During December 1938 and March and June 1939 Dan made business loans in certain amounts to Kirby Co. At about the same time Lucia, acting through Dan as her agent, made loans of her individual funds to Kirby Co. under agreements similar to those Dan entered into on his own behalf. Those loans were not repaid in full up to and including 1943.

During 1943 Dan had some misgivings as to the financial stability of Kirby Co. and pressed for settlement of amounts due him and Lucia. On account of those unrepaid loans and in the*221 principal amount of the then acknowledged indebtedness of Kirby Co. to Dan and Lucia, respectively, two interest bearing demand notes were executed jointly by Kirby Co. and Josiah Kirby and were delivered to Dan and Lucia. One note, dated August 17, 1943, was made payable to Dan R. Hanna, Jr. in the principal amount of $14,175.71, and the other note was made payable to Lucia Otis Hanna in the principal amount of $5,958.08.

During 1944 those notes remained unpaid, suits were brought thereon, judgments were obtained simultaneously in Cleveland and New York, and executions issued uncovered only about $4,500 in cash assets. It being impossible to collect the full amount of the judgments the best obtainable compromise settlements thereon were entered into in 1944. In full settlement of his judgment on the $14,175.71 note Dan received, in 1944, $1,500 cash and Kirby Co.'s promissory note in the principal amount of $5,587.85 payable in 18 months. In full settlement of her judgment on the $5,958.08 note Lucia received a cash settlement in the net amount of $2,561.65. The indebtednesses represented by the balance of those judgments became worthless in 1944 and the resulting bad debts were*222 a business bad debt in the amount of $7,087.86 as to Dan, and a nonbusiness bad debt in the amount of $3,396.43 as to Lucia.

During 1945 and 1946 Dan's legal counsel made continuous efforts to collect on the 1944 promissory note for $5,587.85 without success and in 1946 he advised Dan that the debt represented thereby had become worthless.

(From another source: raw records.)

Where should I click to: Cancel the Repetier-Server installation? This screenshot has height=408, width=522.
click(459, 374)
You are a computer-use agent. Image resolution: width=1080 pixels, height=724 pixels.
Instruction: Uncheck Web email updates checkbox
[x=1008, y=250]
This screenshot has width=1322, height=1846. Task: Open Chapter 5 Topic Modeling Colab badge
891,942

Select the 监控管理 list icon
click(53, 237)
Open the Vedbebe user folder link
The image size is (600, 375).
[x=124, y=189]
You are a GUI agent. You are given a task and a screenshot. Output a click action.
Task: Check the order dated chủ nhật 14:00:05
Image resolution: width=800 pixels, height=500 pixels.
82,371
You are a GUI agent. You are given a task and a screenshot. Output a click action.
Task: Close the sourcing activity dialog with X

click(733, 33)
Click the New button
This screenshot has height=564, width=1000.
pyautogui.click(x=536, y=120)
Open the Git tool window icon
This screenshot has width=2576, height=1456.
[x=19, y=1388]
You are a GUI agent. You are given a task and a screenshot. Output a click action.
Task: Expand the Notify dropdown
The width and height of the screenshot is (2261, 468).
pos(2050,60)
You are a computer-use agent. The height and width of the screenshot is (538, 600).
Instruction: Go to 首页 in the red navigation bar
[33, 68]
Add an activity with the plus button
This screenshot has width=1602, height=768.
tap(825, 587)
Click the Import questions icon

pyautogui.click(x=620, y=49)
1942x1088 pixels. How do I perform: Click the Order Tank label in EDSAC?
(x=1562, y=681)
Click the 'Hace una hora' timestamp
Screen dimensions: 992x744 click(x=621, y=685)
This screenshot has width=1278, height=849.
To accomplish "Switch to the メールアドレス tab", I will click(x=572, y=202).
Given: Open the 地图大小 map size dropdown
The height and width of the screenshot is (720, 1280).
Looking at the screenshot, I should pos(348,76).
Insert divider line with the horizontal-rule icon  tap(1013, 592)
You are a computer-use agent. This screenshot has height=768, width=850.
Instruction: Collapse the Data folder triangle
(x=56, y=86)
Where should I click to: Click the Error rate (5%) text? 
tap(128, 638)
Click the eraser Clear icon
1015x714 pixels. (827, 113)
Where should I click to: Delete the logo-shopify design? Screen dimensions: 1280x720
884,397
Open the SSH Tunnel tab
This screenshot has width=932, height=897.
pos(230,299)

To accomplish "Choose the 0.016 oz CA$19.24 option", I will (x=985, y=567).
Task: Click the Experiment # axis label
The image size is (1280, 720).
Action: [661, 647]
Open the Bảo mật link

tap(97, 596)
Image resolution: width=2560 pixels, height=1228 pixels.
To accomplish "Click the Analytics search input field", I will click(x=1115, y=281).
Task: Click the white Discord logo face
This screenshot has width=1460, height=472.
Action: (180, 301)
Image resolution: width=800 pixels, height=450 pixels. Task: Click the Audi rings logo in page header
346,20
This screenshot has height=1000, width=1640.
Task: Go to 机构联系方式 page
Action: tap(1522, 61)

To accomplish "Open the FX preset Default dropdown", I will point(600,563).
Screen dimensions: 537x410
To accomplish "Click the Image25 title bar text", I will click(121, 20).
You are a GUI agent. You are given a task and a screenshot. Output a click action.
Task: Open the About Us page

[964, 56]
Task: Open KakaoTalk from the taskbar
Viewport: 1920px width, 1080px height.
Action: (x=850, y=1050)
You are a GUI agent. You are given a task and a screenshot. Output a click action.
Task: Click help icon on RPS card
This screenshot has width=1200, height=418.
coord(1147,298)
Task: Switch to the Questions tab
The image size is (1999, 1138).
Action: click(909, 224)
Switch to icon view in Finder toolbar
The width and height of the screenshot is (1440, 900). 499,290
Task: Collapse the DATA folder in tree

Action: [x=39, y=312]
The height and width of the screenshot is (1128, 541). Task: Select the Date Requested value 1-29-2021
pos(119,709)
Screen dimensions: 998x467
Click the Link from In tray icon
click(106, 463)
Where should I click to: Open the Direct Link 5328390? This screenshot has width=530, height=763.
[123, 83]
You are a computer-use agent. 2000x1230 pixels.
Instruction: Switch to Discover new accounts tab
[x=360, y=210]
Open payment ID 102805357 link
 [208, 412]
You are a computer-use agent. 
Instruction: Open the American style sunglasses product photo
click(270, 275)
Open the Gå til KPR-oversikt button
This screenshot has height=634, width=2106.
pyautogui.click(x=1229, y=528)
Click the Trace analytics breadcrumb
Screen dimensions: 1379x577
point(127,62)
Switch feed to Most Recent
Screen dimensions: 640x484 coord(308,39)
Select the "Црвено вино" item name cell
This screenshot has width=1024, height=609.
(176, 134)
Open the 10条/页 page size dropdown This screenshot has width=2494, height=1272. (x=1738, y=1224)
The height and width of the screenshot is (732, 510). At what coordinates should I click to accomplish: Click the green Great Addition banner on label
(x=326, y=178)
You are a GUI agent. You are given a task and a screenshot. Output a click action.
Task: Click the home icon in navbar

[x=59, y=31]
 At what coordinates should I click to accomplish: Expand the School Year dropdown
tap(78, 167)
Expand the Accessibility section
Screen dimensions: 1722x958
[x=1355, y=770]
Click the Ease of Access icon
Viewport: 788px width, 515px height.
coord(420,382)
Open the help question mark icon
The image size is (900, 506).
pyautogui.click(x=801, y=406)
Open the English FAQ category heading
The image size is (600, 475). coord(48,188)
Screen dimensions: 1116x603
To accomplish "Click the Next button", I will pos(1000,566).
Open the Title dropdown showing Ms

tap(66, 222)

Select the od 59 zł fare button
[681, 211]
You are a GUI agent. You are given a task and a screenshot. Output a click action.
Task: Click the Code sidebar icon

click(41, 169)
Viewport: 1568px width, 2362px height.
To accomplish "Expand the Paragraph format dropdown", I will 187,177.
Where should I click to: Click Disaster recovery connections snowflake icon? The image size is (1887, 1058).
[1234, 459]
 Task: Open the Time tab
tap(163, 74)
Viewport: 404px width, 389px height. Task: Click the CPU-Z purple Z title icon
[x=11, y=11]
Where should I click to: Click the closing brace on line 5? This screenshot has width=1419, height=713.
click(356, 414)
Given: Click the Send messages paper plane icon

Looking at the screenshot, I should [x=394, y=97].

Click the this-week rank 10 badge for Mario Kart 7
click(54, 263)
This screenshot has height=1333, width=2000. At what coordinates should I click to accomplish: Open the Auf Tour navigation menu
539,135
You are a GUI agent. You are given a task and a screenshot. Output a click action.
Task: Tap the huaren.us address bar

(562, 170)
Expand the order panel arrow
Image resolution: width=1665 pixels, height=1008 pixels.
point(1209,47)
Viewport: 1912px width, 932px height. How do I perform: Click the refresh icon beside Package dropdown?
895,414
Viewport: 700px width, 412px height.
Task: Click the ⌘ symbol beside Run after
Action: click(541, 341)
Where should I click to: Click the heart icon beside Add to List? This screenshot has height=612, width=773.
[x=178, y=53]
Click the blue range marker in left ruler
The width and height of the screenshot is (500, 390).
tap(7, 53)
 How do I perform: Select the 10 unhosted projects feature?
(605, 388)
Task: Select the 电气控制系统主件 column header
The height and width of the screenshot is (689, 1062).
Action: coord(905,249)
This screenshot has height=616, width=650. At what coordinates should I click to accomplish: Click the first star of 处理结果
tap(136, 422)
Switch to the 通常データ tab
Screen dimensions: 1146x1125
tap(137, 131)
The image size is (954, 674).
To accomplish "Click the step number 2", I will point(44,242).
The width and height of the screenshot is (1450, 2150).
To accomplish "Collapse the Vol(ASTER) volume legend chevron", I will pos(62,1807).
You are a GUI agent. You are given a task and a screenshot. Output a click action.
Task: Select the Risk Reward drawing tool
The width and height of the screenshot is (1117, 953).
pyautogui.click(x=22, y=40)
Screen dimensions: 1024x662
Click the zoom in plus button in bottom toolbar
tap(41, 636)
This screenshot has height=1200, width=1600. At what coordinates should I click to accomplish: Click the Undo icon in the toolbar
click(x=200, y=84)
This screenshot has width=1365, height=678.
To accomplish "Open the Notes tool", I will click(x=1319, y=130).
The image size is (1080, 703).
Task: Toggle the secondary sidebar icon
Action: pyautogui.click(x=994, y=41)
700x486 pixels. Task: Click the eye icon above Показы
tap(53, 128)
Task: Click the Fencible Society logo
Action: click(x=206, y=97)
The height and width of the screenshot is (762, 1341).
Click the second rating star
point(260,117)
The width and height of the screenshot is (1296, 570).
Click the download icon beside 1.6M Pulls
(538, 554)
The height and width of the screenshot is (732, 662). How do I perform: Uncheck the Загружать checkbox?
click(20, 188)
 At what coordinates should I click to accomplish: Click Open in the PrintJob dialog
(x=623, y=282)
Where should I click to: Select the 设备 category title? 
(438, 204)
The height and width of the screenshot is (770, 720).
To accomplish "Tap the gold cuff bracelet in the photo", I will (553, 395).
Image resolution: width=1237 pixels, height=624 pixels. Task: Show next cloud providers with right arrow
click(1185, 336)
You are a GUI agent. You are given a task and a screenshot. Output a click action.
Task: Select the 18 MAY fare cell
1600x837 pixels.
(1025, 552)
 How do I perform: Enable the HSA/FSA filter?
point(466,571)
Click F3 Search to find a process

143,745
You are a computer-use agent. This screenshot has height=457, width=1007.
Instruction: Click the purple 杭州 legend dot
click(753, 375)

On the joint return of Dan and Lucia for 1944, they claimed a deduction of $11,615.58 as a bad debt loss on the Kirby Co. notes and respondent disallowed that deduction in full. On his separate return for 1946, Dan claimed a deduction of $5,587.85 as a bad debt loss on the Kirby Co. note and respondent disallowed that deduction in full.

Issue 6

Opinion

Under the facts herein it is clear that petitioner Dan is entitled to a business bad debt deduction in the amount of $7,087.86 for the year 1944, pursuant to section 23(k) (1), Internal Revenue Code. Vincent C. Campbell, 11 T.C. 510">11 T.C. 510. Cf Henry E. Sage, 15 T.C. 299">15 T.C. 299. It is equally clear that as to petitioner Lucia a nonbusiness debt became worthless in the amount of $3,396.43 in 1944 and that under section 23(k)(4), "the loss resulting therefrom shall be considered*223 a loss from the sale or exchange, during the taxable year, of a capital asset held for not more than 6 months". For the year 1944 respondent erred in failing to allow petitioners the deductions as above indicated.

For the taxable year 1946 there is no proof that the $5,587.85 promissory note received by Dan in 1944 actually became worthless in 1946 and therein petitioner has failed to meet his burden of proof. For the year 1946 respondent's determination on the Kirby notes issue, is sustained.

Decision will be entered under Rule 50.